◆ **Article**:
- - - -

1.
J’ai réellement découvert le personnage d’Ali dans l’exceptionnel
documentaire consacré à son combat mythique contre George
Foreman au Zaïre, When We Were Kings. Le documentaire illustre
merveilleusement son sens de la provocation et de la répartie,
ainsi que son intelligence tactique dans le combat qui l’a opposé
à Foreman. Il montre aussi comment Ali a été accueilli
au Zaïre comme le porte-parole des africains, alors que Foreman,
pourtant noir lui aussi, a été perçu comme un symbole
de l’Amérique blanche.
Le film retrace dix ans
de la vie d’Ali, depuis sa conquête du titre de champion du monde
des poids lourds jusqu’à son combat contre Foreman. Outre les
combats de boxe eux-mêmes, il montre l’engagement d’Ali dans la
Nation de l’Islam, son amitié puis sa rupture avec Malcolm
X, son refus d’incorporation pour partir au Vietman qui lui a valu la
déchéance de son titre.
L’interprétation
de Will Smith est exemplaire. Le rappeur signe là son premier
rôle de composition au cinéma. Il y a ce mélange
d’exubérance, de courage physique et d’humour dévastateur
que nous connaissons bien. Il y a l’ambiguïté de l’homme
dans ses choix : sa rupture soudaine avec Malcolm X (qu’Ali, de
son propre aveu, regrettera jusqu’à la fin de ses jours), ses
relations tumultueuses avec les femmes, son entêtement. Surtout,
on découvre une autre facette d’Ali: sa solitude comme conséquence
de ses choix radicaux, une certaine réserve et une pudeur lorsque
le personnage public s’efface.

- - - -

◆ **Exercices**:
a) Selon l'article, d'où vient la solitude d'Ali que le film révèle ? Répondez en une à trois phrases.
b) Répondez aux questions suivantes à partir de l'article :
(i) Quel documentaire a fait découvrir le personnage d'Ali à l'auteur de l'article ?
(ii) Quelle période de la vie d'Ali le film retrace-t-il ?
(iii) Qui interprète Ali, et quel rôle cela représente-t-il dans sa carrière au cinéma ?
c) Reproduisez le passage de l'article qui commence à « J’ai réellement découvert » et se termine à « de l’Amérique blanche. ».

◆ **Relevé**:

- - - -

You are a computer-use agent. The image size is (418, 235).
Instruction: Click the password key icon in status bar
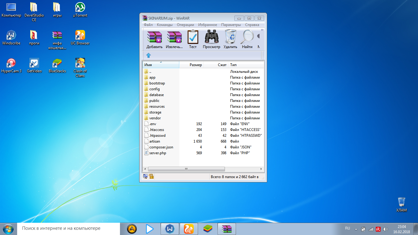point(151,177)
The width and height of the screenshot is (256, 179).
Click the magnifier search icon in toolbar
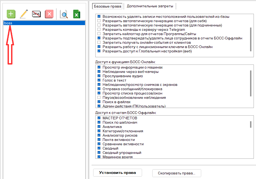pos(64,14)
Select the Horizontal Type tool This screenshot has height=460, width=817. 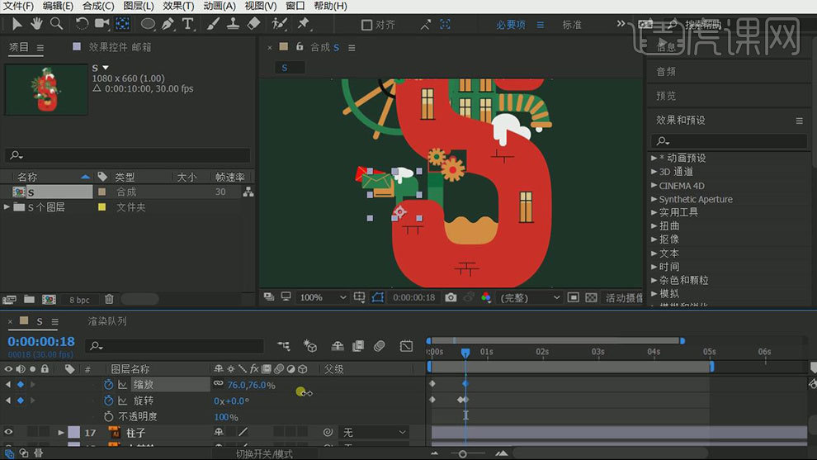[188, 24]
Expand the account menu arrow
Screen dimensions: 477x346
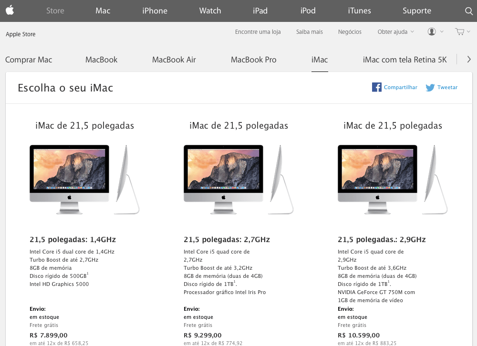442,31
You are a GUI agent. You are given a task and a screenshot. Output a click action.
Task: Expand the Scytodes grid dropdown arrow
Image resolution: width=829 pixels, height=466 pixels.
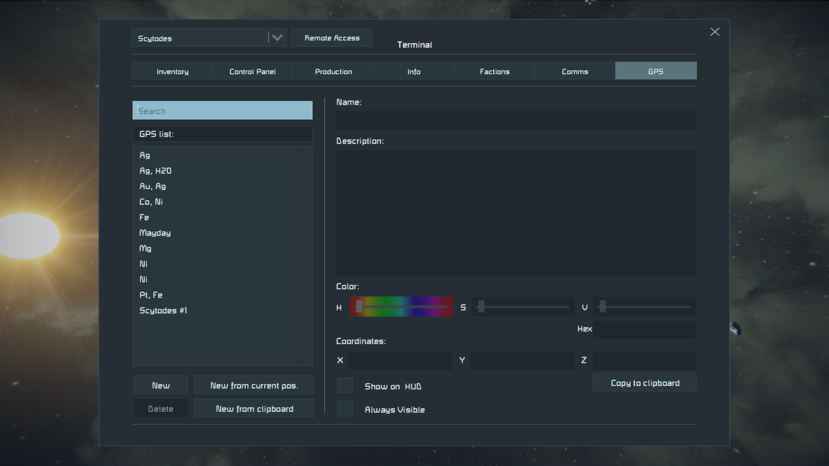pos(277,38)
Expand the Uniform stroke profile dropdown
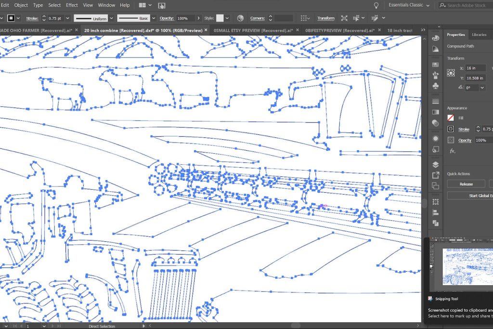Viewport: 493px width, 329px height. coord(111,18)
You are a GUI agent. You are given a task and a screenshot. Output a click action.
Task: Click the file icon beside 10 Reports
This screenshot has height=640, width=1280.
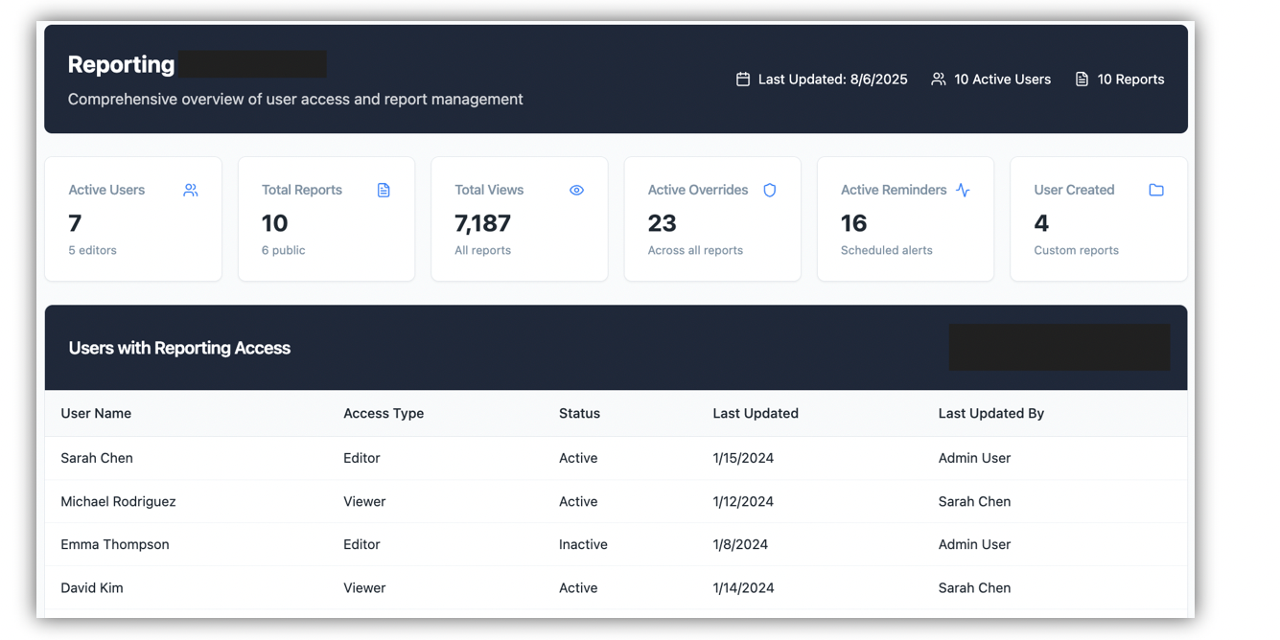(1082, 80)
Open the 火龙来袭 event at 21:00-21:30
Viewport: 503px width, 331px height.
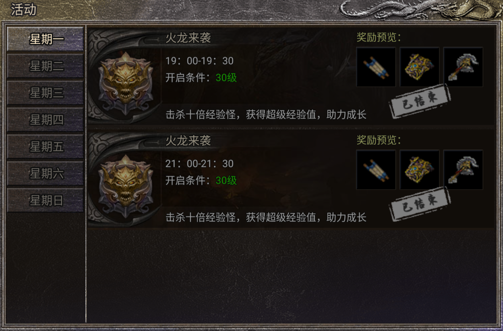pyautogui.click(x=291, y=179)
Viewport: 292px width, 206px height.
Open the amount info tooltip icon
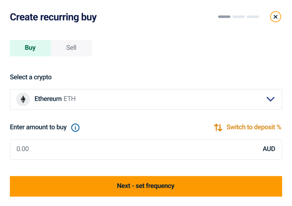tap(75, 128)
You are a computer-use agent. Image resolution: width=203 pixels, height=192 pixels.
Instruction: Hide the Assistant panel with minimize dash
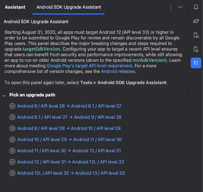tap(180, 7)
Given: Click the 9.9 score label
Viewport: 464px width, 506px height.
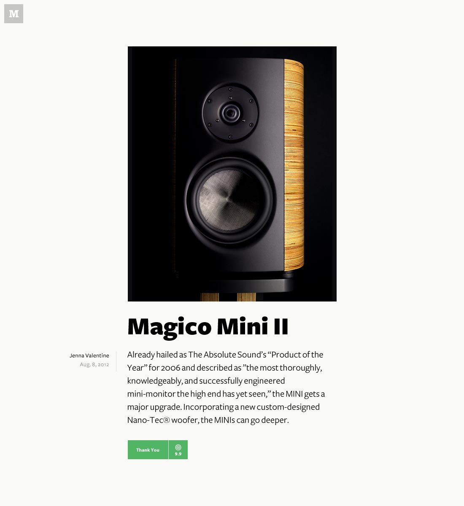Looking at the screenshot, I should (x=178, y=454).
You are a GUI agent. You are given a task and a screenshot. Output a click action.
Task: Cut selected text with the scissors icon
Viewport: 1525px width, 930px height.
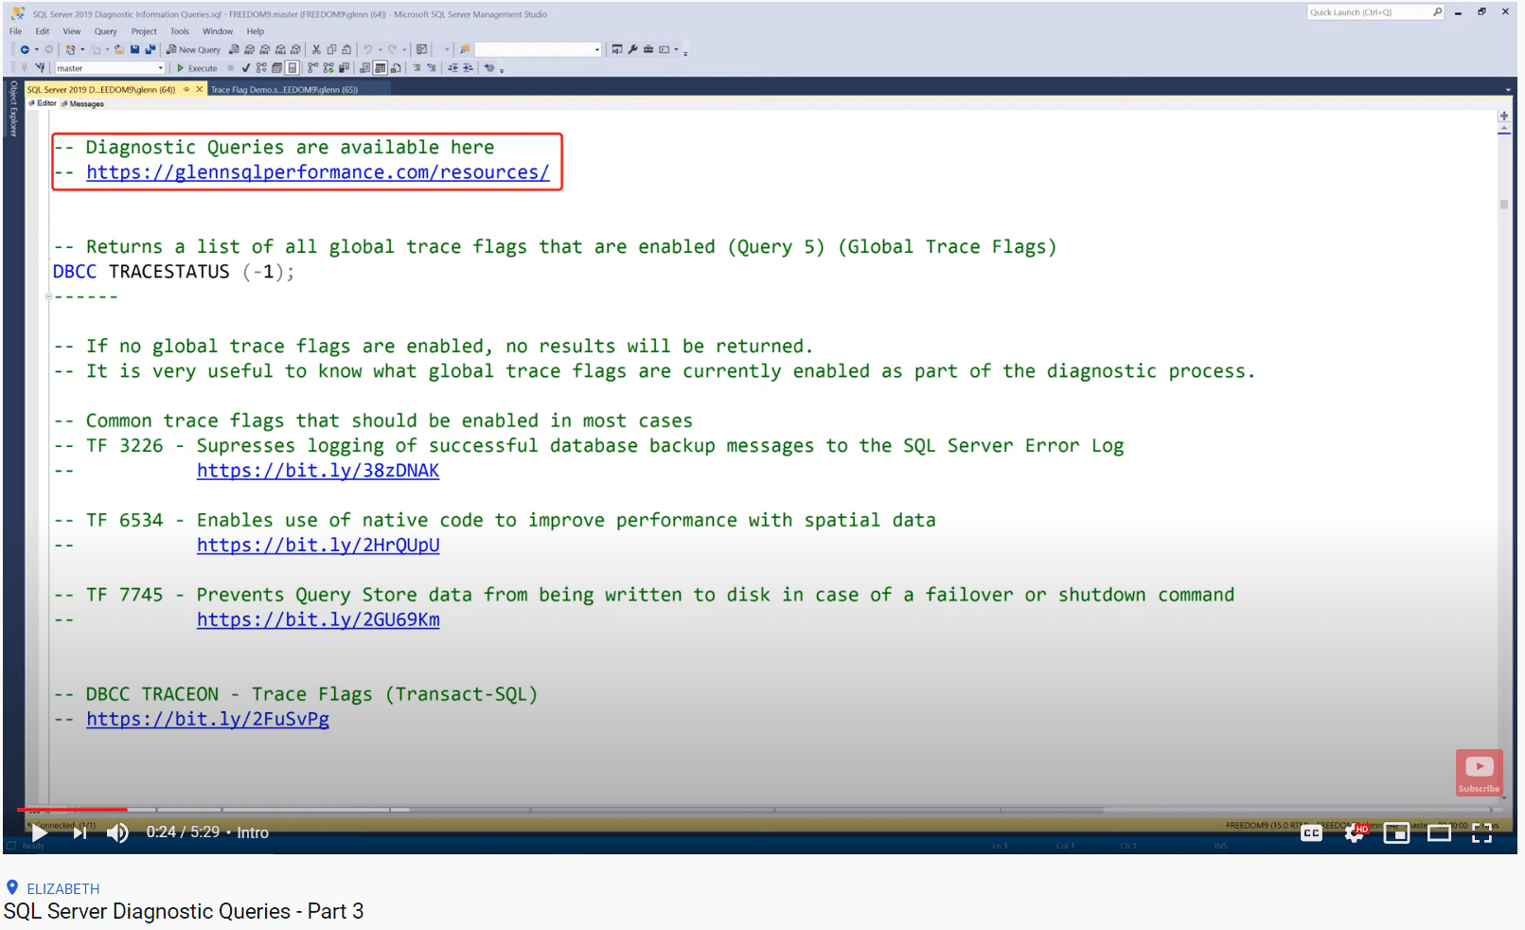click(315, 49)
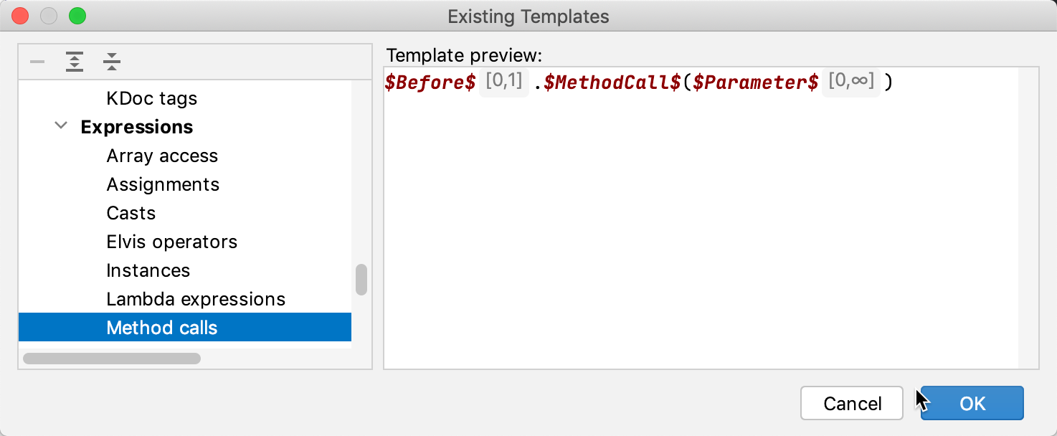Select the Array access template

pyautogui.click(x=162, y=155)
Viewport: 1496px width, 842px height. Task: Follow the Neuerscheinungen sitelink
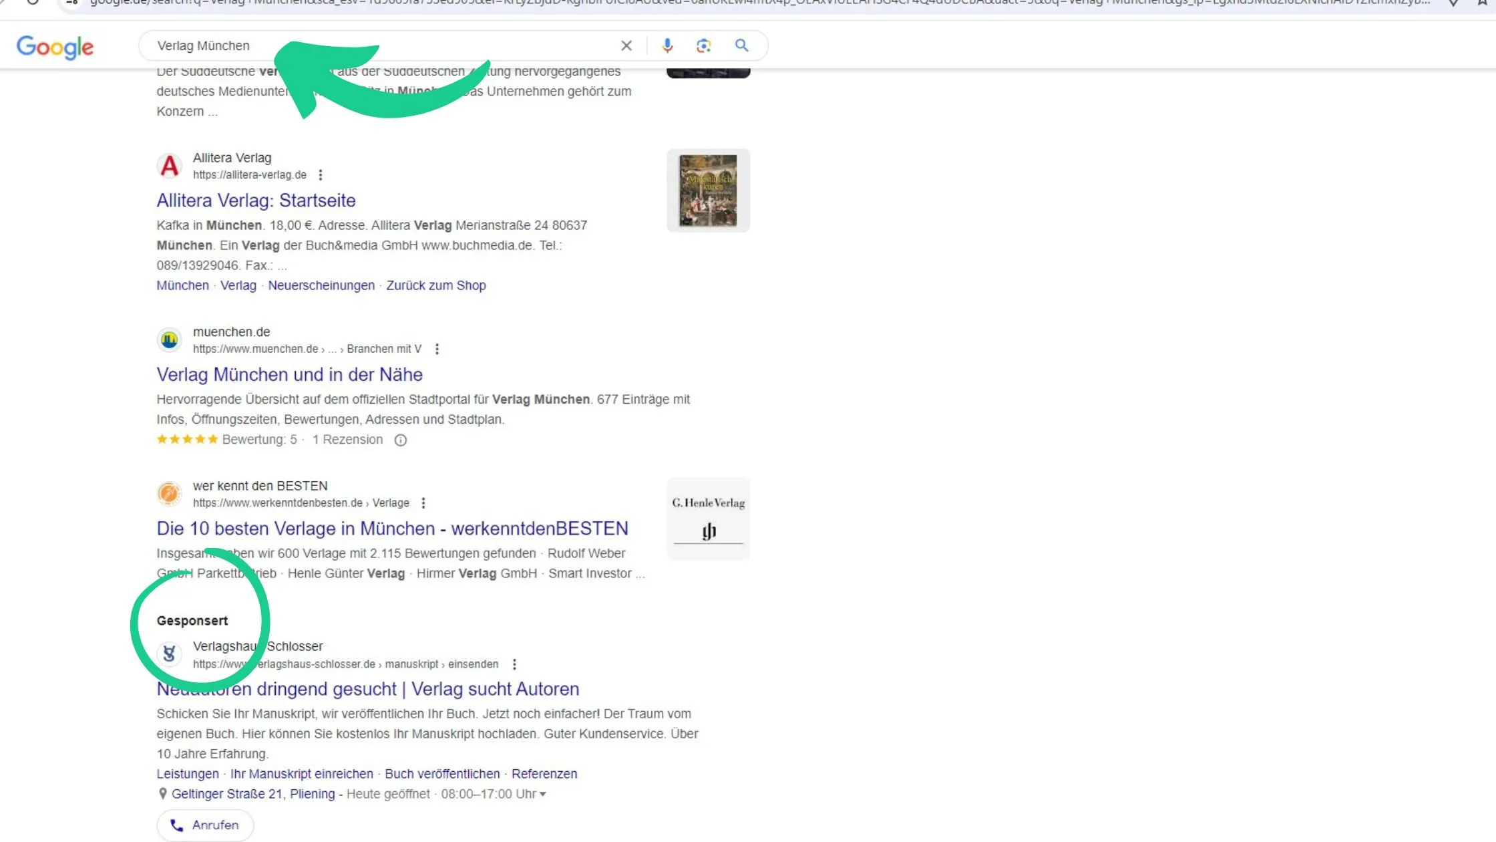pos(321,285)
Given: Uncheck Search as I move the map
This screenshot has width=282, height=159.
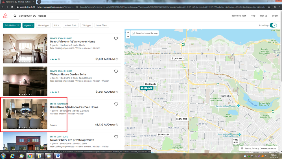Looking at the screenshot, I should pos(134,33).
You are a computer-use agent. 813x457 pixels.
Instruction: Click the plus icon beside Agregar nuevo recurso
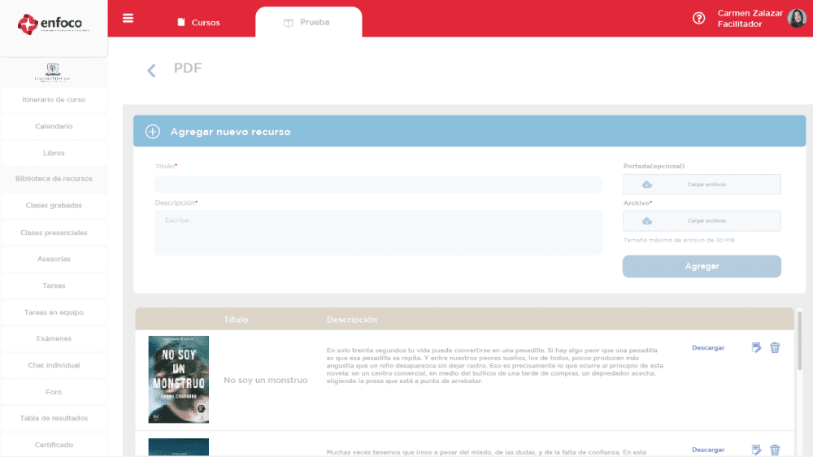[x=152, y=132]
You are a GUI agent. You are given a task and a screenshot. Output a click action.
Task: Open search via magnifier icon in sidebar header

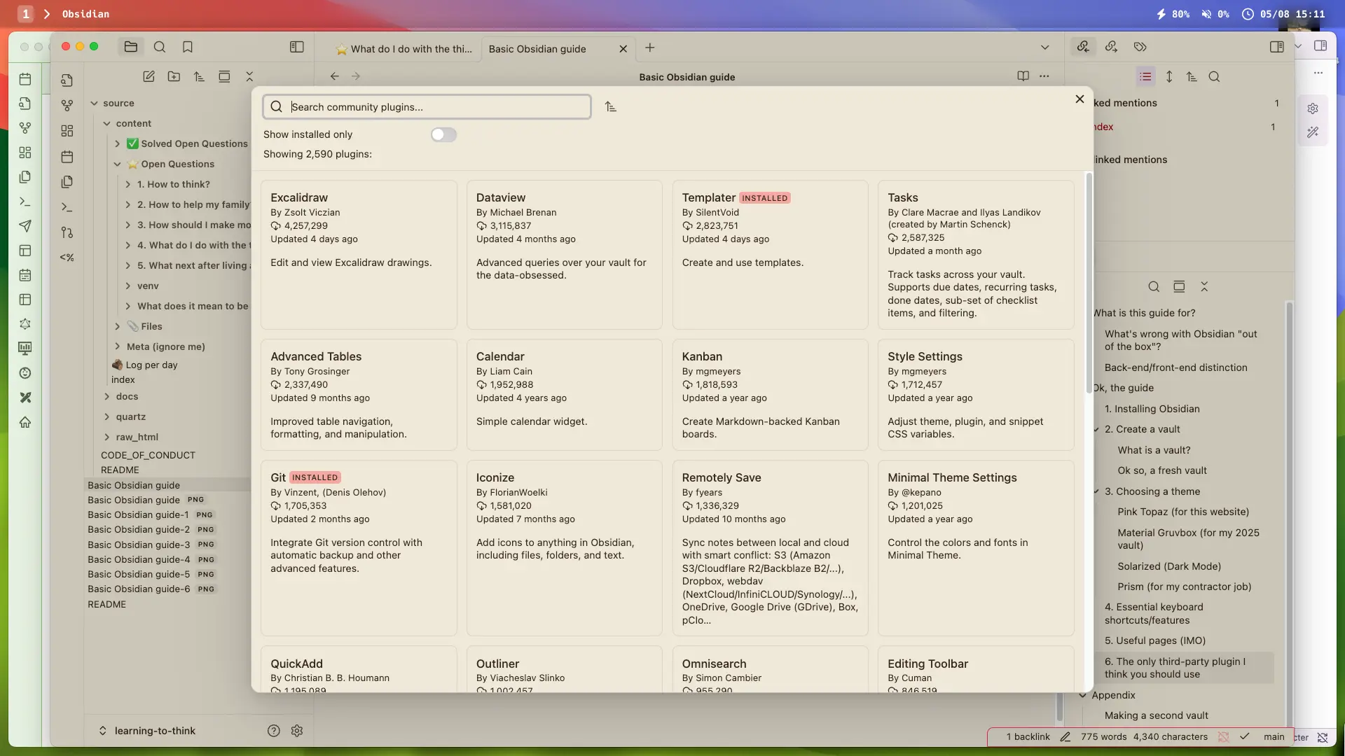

- - - -

◆ **Corrigé complet**:
a) D'après l'article, cette solitude est la conséquence des choix radicaux d'Ali. Elle s'accompagne d'une certaine réserve et d'une pudeur lorsque le personnage public s'efface.

b)
(i) When We Were Kings, consacré au combat d'Ali contre George Foreman au Zaïre.
(ii) Dix ans, depuis sa conquête du titre de champion du monde des poids lourds jusqu'à son combat contre Foreman.
(iii) Will Smith, dont c'est le premier rôle de composition au cinéma.

c)
J’ai réellement découvert le personnage d’Ali dans l’exceptionnel
documentaire consacré à son combat mythique contre George
Foreman au Zaïre, When We Were Kings. Le documentaire illustre
merveilleusement son sens de la provocation et de la répartie,
ainsi que son intelligence tactique dans le combat qui l’a opposé
à Foreman. Il montre aussi comment Ali a été accueilli
au Zaïre comme le porte-parole des africains, alors que Foreman,
pourtant noir lui aussi, a été perçu comme un symbole
de l’Amérique blanche.